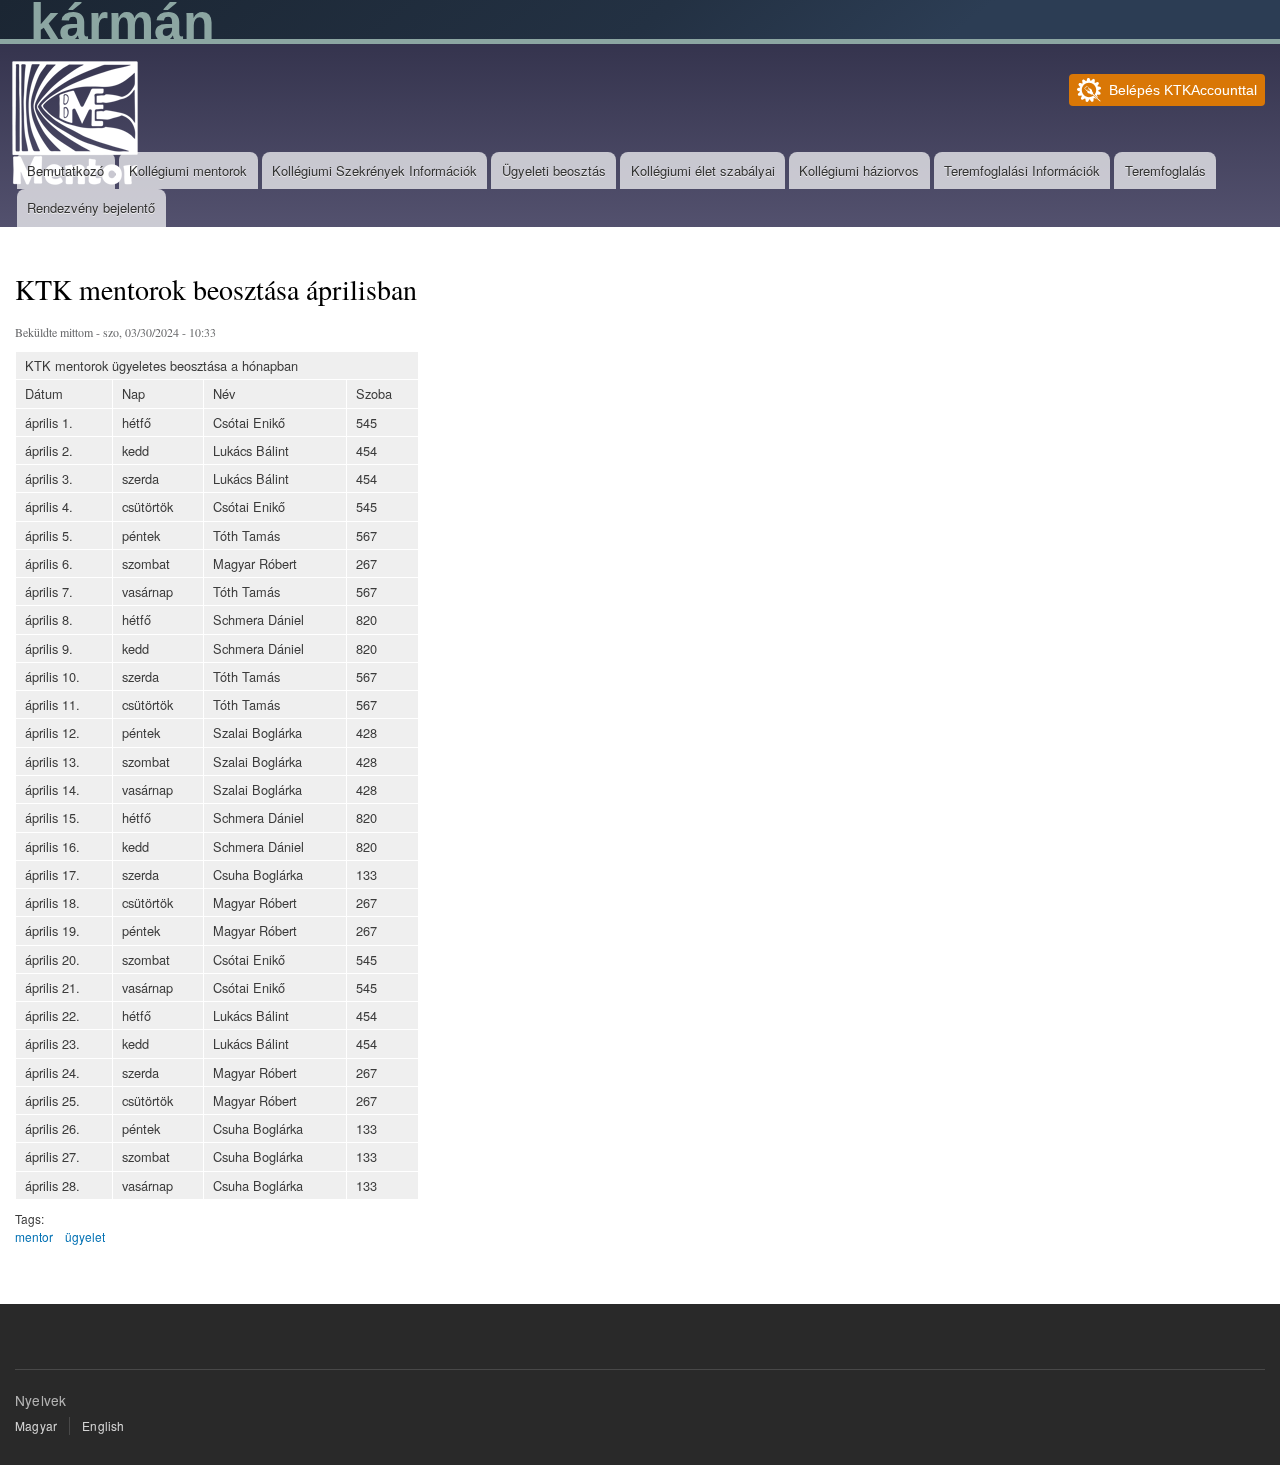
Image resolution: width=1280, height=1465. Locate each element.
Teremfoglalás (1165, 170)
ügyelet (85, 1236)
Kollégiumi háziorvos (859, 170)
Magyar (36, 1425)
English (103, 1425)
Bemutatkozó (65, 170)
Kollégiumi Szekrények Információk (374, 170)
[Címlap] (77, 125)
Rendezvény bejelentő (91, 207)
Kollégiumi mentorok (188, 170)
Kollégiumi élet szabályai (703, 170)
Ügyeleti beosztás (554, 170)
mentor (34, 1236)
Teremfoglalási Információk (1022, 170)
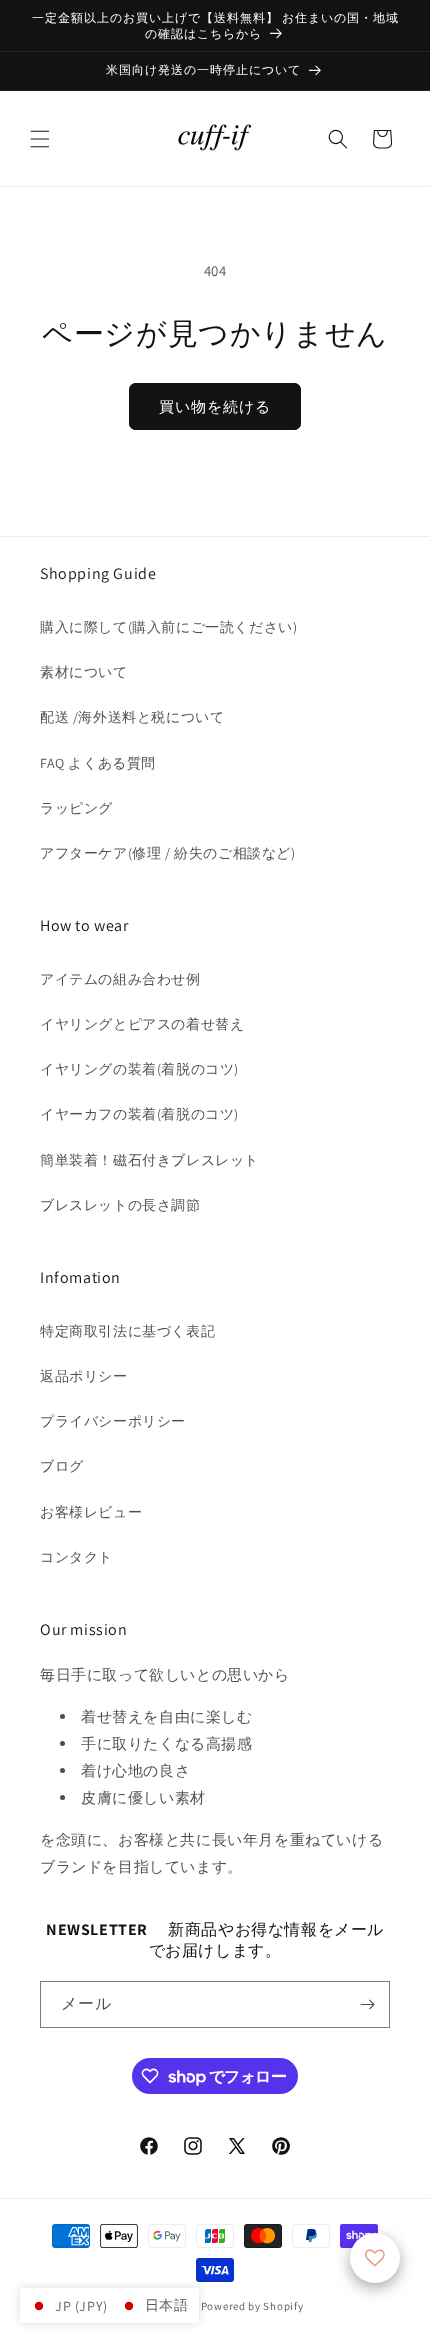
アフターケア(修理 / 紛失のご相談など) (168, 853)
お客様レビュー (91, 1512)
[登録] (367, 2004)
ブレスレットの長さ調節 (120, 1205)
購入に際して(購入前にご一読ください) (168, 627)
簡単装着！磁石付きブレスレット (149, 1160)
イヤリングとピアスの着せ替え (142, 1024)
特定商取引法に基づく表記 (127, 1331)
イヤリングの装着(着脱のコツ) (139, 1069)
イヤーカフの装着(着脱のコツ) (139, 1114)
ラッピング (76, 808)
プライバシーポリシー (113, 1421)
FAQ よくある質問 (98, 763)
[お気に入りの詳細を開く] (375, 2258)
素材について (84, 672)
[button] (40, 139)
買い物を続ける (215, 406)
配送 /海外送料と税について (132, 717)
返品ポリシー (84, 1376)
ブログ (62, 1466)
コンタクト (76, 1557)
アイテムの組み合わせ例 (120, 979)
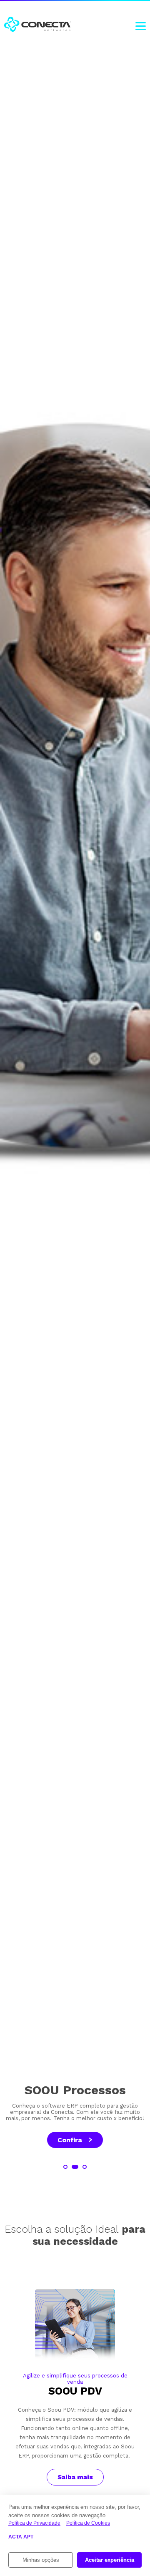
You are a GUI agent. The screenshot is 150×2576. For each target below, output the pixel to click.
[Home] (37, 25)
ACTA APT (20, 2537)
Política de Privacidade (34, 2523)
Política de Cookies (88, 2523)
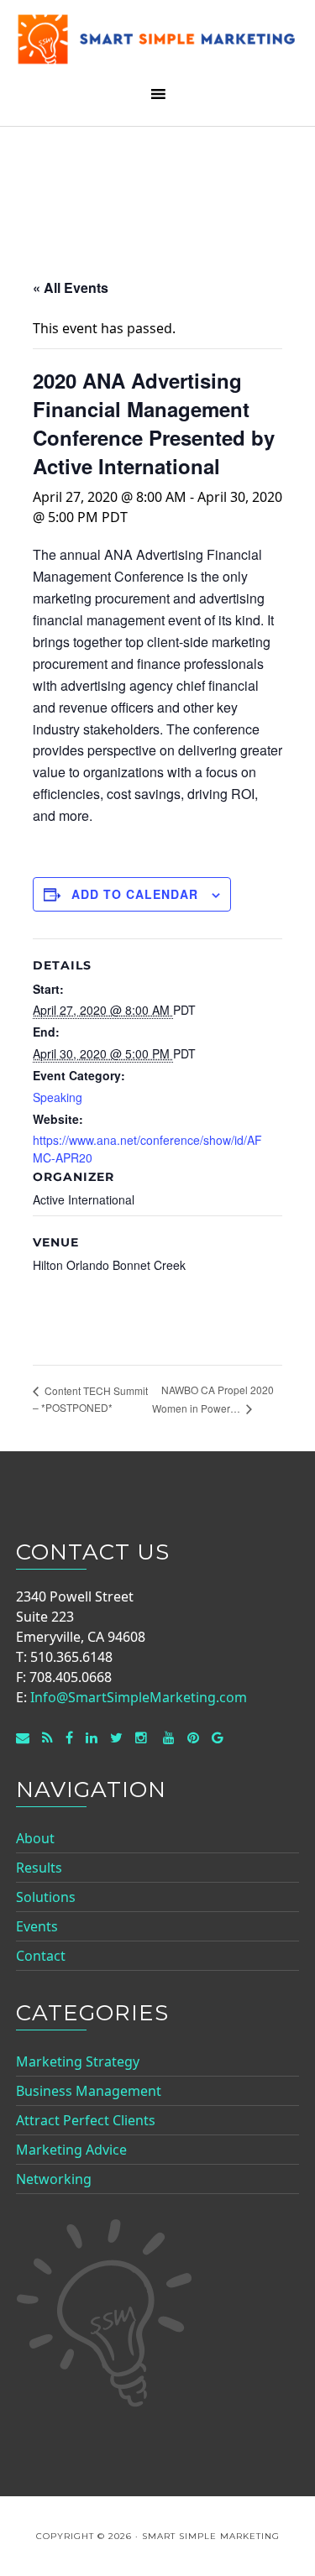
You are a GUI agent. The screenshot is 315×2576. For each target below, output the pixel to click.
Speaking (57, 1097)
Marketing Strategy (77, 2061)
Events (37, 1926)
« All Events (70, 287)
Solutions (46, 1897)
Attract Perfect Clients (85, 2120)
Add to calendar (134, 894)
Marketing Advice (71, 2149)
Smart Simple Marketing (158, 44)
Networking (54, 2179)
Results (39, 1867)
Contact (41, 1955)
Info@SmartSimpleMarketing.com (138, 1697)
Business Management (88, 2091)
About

------------------------------------------------------------

[DESCRIPTION OF THE TASK] Among the entries above, take the line with "Kollégiumi mentorok (188, 170)", the line with "特定商取引法に基づく表記 (127, 1331)", and all the lines between them, and restate them word for word without pictures.

[RESULT FOR THIS EXERCISE]
Kollégiumi mentorok (188, 170)
Kollégiumi élet szabályai (703, 170)
Ügyeleti beosztás (554, 170)
mentor (34, 1236)
Teremfoglalási Információk (1022, 170)
アフターケア(修理 / 紛失のご相談など) (168, 853)
お客様レビュー (91, 1512)
[登録] (367, 2004)
ブレスレットの長さ調節 (120, 1205)
購入に際して(購入前にご一読ください) (168, 627)
簡単装着！磁石付きブレスレット (149, 1160)
イヤリングとピアスの着せ替え (142, 1024)
特定商取引法に基づく表記 (127, 1331)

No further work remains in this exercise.